Ce texte a été écrit dans le cadre du concours Reliures organisé en 2018 par les Jeunes programmatrices de la Maison de la littérature de Québec.

Lorsque je vois venir un papillon de loin, j’ai l’impression que le temps se suspend un instant. Cherchant à l’apprivoiser, je l’observe patiemment, puis, un filet à la main, je tente d’arrêter sa course folle. Parfois, je réussis à le faire passer du filet au creux de ma main. Je peux alors analyser ses ailes dans les moindres détails. Même quand on l’apprivoise, un papillon garde ses ailes.

Je suis la deuxième d’une famille de quatre filles: même regard sombre, même sourire lumineux, même drôles de mimiques. Quatre poupées russes que l’on peut emboîter puis déboîter à sa guise. Si je vois pour la première fois quelqu’un qui connaît l’une de mes sœurs, il s’exclame immanquablement : « C’est incroyable, tu lui ressembles tel-le-ment, vous êtes des copies conformes! » Il reconnaît alors chez moi quelque chose qui lui est familier. Comme si mon visage portait la trace d’émotions, d’expressions et de rencontres qui ne sont pas les miennes.

J’ai souvent moi-même encouragé ce jeu de quiproquos. Enfant, j’admirais ma grande sœur au point de vouloir l’imiter à tout prix. Prise dans une perpétuelle partie de « Jean dit », j’empruntais ses grimaces, ses blagues et les scénarios de ses jeux de poupées. J’espérais que ce déguisement finirait par devenir réalité. À l’adolescence, j’ai toutefois réalisé que je ne pourrais jamais devenir ma grande sœur. Les remarques à propos de nos similitudes ont alors commencé à me rendre mal à l’aise, car elles étaient porteuses d’attentes que j’allais nécessairement décevoir. Elles me rappelaient que cette ressemblance frappante n’était qu’un masque qui trompait à la première impression, mais qui tombait dès que je n’étais plus en mesure de jouer le jeu. J’étais alors obligée de répondre : « Non, malheureusement je ne joue pas de violon. Je suis désolée, mais je n’ai pas appris à marcher sur les mains en dessinant les orbitales d’un atome de carbone. »

Les autres, c’est loin par une incompréhension mutuelle, par la maladresse, par le manque de temps. Est-il possible de tenir un papillon dans sa main sans qu’il s’envole? Nous trébuchons plutôt que de nous élancer vers les autres. Les autres, c’est surtout loin par notre goût de liberté. Désirons-nous réellement garder le papillon près de nous? Un tel enracinement peut nous donner le vertige.
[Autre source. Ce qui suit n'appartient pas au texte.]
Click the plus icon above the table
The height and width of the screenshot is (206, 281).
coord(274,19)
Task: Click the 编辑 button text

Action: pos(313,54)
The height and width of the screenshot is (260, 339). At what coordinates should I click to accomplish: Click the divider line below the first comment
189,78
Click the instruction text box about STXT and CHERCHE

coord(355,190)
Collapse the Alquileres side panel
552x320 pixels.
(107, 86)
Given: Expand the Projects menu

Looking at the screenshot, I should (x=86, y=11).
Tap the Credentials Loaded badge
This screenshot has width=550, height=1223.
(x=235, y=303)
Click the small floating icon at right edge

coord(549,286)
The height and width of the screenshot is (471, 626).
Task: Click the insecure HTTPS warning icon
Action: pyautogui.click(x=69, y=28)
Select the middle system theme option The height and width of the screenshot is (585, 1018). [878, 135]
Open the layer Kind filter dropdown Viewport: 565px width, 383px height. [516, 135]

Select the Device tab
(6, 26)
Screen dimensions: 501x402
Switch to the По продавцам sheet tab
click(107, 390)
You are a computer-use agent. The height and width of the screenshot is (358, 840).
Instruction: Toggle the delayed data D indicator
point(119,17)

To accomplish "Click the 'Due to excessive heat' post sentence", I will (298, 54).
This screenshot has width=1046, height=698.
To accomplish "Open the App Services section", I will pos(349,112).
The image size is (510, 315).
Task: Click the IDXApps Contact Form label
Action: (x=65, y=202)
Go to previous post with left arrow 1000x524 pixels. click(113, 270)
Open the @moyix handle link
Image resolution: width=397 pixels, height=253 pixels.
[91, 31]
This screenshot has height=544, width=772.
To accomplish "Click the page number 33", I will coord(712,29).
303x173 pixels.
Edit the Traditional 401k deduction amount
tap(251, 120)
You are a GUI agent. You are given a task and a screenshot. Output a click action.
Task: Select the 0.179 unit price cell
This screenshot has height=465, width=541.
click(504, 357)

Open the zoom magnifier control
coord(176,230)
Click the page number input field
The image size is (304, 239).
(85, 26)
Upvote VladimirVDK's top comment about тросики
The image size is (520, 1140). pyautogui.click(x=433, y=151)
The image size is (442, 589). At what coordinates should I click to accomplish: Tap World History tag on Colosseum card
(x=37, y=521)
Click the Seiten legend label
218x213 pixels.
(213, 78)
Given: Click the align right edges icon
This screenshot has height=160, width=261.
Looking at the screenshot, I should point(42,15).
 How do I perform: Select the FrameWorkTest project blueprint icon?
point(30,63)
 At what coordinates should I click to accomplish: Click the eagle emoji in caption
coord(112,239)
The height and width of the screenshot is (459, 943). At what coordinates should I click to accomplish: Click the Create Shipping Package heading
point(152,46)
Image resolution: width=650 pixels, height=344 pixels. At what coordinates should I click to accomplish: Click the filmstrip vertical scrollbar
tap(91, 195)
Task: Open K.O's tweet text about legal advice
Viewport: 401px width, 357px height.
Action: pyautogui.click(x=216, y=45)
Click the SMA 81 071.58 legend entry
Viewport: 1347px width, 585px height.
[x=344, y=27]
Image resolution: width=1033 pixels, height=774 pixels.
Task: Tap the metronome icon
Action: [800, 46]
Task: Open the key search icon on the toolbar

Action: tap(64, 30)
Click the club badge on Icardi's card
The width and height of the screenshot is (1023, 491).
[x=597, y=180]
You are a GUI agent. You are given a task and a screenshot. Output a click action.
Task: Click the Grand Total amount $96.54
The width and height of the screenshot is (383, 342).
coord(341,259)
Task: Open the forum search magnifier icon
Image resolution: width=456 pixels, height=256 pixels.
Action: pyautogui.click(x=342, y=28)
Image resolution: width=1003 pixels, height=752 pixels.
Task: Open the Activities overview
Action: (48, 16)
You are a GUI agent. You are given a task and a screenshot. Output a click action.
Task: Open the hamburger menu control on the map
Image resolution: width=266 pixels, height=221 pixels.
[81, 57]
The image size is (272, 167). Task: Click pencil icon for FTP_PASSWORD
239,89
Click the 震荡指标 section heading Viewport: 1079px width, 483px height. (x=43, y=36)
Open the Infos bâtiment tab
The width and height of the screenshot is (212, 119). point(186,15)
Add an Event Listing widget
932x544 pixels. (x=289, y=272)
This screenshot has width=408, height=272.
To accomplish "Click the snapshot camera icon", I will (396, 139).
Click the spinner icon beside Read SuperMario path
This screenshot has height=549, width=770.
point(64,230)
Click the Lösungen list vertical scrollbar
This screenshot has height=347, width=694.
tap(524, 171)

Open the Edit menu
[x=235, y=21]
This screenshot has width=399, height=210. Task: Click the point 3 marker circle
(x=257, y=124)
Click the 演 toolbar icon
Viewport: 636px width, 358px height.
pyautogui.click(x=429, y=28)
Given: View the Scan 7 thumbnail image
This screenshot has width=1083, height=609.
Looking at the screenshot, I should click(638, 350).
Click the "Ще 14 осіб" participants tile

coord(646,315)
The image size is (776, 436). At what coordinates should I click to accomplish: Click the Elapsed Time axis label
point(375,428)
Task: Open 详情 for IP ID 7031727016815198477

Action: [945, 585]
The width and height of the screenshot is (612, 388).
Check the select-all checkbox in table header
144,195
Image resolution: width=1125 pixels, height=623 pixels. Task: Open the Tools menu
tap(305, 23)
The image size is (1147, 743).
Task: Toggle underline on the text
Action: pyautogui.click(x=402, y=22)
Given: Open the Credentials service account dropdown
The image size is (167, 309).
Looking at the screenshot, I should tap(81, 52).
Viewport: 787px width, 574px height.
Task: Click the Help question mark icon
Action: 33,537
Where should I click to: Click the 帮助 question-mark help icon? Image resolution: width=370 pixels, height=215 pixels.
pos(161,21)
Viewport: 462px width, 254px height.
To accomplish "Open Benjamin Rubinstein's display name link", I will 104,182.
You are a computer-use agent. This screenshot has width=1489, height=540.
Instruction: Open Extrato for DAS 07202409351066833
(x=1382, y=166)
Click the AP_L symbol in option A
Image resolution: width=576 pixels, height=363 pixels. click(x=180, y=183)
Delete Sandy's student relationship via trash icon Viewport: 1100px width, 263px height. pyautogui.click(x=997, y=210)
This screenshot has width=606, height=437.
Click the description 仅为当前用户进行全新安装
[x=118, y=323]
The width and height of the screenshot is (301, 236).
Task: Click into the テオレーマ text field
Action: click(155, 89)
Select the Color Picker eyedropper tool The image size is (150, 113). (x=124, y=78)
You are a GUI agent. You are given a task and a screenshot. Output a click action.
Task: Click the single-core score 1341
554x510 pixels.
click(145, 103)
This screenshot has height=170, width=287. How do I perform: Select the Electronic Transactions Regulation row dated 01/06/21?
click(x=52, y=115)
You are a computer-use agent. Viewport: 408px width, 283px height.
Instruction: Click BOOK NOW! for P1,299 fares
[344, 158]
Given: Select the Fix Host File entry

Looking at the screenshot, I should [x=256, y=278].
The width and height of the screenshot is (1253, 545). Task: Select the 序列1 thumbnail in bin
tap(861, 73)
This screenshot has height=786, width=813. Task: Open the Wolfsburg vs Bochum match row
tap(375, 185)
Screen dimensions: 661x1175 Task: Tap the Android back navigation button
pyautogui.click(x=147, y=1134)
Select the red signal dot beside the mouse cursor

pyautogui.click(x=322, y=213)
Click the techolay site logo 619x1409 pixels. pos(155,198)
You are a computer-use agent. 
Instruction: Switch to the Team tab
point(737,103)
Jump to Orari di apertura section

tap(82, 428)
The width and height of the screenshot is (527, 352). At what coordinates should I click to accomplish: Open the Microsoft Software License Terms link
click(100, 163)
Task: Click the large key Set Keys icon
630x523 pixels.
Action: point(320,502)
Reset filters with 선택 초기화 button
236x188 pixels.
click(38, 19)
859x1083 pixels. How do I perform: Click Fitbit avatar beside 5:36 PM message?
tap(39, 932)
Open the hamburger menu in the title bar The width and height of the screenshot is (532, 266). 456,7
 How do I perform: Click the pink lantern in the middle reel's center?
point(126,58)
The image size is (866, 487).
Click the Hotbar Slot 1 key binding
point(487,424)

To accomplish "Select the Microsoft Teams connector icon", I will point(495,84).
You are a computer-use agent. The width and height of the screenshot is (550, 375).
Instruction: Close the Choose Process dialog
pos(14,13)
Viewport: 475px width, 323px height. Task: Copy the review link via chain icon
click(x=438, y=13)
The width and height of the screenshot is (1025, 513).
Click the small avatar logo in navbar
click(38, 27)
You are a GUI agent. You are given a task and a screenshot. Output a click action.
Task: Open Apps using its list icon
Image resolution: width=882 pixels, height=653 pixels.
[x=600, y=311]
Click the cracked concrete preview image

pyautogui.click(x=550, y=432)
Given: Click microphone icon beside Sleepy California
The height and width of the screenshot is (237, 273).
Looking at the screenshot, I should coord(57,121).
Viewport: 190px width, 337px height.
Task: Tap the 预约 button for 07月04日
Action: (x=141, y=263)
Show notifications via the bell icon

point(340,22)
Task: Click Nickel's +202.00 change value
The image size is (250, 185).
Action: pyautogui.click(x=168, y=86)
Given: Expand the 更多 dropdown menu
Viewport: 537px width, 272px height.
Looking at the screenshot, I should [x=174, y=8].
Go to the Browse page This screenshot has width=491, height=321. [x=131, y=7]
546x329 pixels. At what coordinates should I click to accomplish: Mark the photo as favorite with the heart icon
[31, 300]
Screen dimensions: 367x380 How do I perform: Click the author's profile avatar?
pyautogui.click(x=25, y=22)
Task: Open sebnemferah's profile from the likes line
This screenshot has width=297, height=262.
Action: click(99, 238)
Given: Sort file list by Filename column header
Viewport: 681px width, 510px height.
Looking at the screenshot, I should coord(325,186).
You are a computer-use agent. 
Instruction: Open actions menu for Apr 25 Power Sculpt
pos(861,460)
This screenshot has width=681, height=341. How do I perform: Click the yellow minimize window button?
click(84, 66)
Devant la création d’une confusion entre notre individualité et notre union avec l’autre, entre ce qui nous définit et ce qui définit nos liens d’amour et d’amitié. Devant la perspective que ce lien nous influence au point d’avaler nos choix individuels ainsi que notre identité. Et cette peur peut faire fuir le papillon. Nous allons jusqu’à le chasser loin de nous, jusqu’à lui donner un élan pour qu’il reprenne son envol. Nous oscillons alors entre notre désir de le rattraper et notre soulagement à l’idée de le laisser s’en aller. Nous sommes tiraillés par la possibilité d’un attachement profond et celle d’un lien volatile.

Si cette question demeure sans réponse, nous pourrons trancher avec une partie de roche, papier, ciseau. Nous chanterons la chanson avec le sérieux des enfants. Aujourd’hui, tu l’emporteras : j’accepterai d’être ta sœur. Je te suivrai comme ton ombre : nous irons magasiner, voir un film, prendre un thé peut-être. Je t’emprunterai ton sac noir et tu porteras mon chandail pastel avec de la dentelle. Demain, ton ciseau sera écrasé par ma roche, nous changerons de rôle : je me teindrai les cheveux, je mettrai cette jupe fluo que tu n’aimes pas et des paillettes sur mes yeux. Je serai absorbée par mes lectures, je ferai trois fois le tour de Québec à la course, je m’imaginerai voyager sur le pouce quelque part en Amérique pendant que tu continueras tes leçons de violoncelle, que tu iras à la rencontre de tes amis et que tu participeras à des compétitions sportives aux quatre coins du monde. Nous nous envolerons, puis nous reviendrons l’une vers l’autre.

Le papillon virevolte dans tous les sens : un instant il sort de son cocon, et le suivant il explore les recoins les plus éloignés du firmament. Il est libre. Ses battements d’ailes effrénés, l’abîme qui se creuse entre nous, le vide qui se crée dans son existence.

Et si nous jouions une autre partie de roche, papier, ciseau?